Plus de 120 participants se disputeront la victoire samedi et dimanche au complexe sportif de Gatineau.

Gatineau reçoit les meilleurs karatékas au pays

Ce sera sa treizième participation en carrière aux championnats nationaux. Kamille Desjardins a gagné des titres un peu partout sur les tatamis au pays, de l’Ouest canadien aux Maritimes.

Combien au juste ? « Oh boy, je ne les compte pas », lance en riant la karatéka de Gatineau.

Sa dernière conquête est survenue il y a trois ans. Pas facile pour Desjardins de s’entraîner aussi régulièrement depuis le début de sa carrière de policière à Châteauguay.

La femme âgée de 26 ans aimerait bien retrouver la première marche du podium dans les prochains jours chez les moins de 61 kg. Surtout que les championnats canadiens auront lieu en Outaouais pour la première fois de leur histoire.

Plus précisément samedi et dimanche au complexe sportif de Gatineau. Plus de 120 participants se disputeront la victoire.

Dans le lot, on retrouvera une dizaine de karatékas de la région.

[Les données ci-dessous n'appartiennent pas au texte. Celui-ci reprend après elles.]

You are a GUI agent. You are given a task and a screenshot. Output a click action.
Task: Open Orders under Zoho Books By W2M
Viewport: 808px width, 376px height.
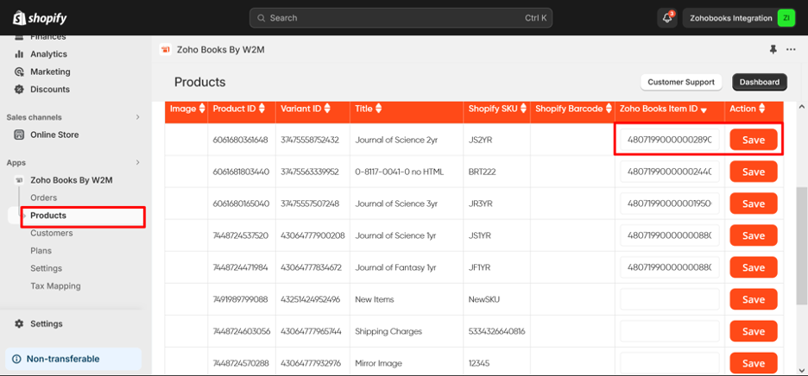43,197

Desjardins est l’une des six athlètes du club CAMA de Masson-Angers en lice. En fait, le dojo compte un autre policier en Philippe Soucy et un étudiant en technique policière en Nicolas Bisson.

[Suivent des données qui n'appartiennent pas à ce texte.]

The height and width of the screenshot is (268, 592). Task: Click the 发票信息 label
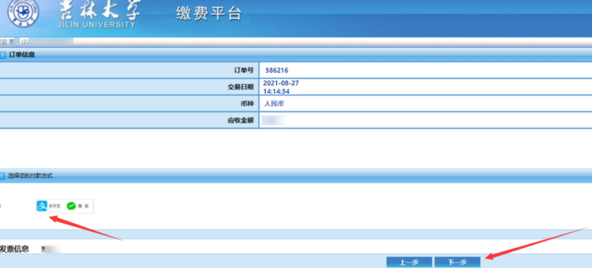14,249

Quant à Laurence Morin, la jeune femme de 21 ans passe une partie de ses journées sur les bancs d’école en Droit. « Je veux devenir avocate », précise-t-elle.

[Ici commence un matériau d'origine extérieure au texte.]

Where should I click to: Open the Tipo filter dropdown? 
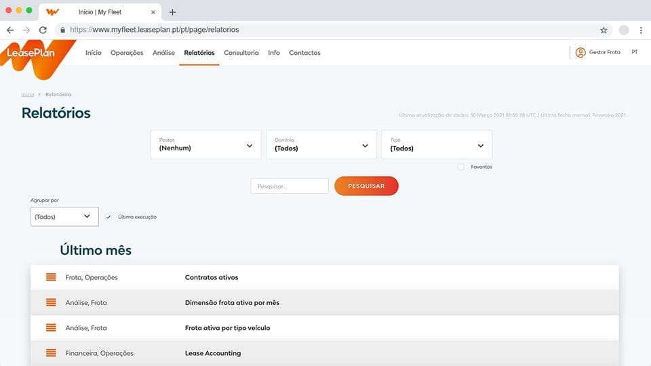click(437, 145)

Dans les prochains jours, la combattante rousse chez les moins de 55 kg aimerait devenir championne canadienne pour la première fois de sa carrière.

Même chose pour son coéquipier Mathieu Lessard, un peintre en bâtiment en Outaouais.

« Tout le monde veut gagner, surtout que ça se passe chez nous. C’est normal », reconnaît l’athlète âgé de 20 ans.

« Toute ma gang de chums va venir me voir. C’est le fun », ajoute Bisson, lui qui occupe le 50e rang mondial.

Son frère Jean-Sébastien, un fonctionnaire au gouvernement fédéral, sera aussi du rendez-vous.

Les Bisson ne seront pas les seuls frangins gatinois à ces championnats canadiens. Les Rivest risquent de faire aussi pas mal de bruit.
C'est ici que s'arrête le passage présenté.